● Text excerpt:
------------------------------------------------------------------------
Switches trigger the skipping of time consuming calculations during test runs. The required data are read from RDS-objects.
## [1] "R version 4.1.1 (2021-08-10)"
sw_test_run <- T # TRUE: run test dataset
# (use different directories for input/output)
sw_save_results_as_rds <- T # TRUE: save results as RDS-file (useful to
# avoid repeating time consuming processes)
sw_find_field_order <- F # TRUE: find field order in the feature table that
# mimimizes OOB error in Random Forest
# (which is time consuming)
sw_find_ntree <- F # TRUE: find suitable value for Random Forest parameter ntree
# (which is time consuming)
sw_find_mtry <- F # TRUE: find suitable value for Random Forest parameter mytry
# (which is time consuming)
sw_markup_plots <- T # TRUE: plots will be drawn in markup
# (which is time consuming)
------------------------------------------------------------------------
● Recorded information:
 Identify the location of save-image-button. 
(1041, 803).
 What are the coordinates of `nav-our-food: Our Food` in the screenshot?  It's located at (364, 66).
------------------------------------------------------------------------
● What the task requires:
Translate this sentence from the excerpt on R script switches into Spanish: "The required data are read from RDS-objects." None of the material plays any part in this.

● Result:
Los datos necesarios se leen de objetos RDS.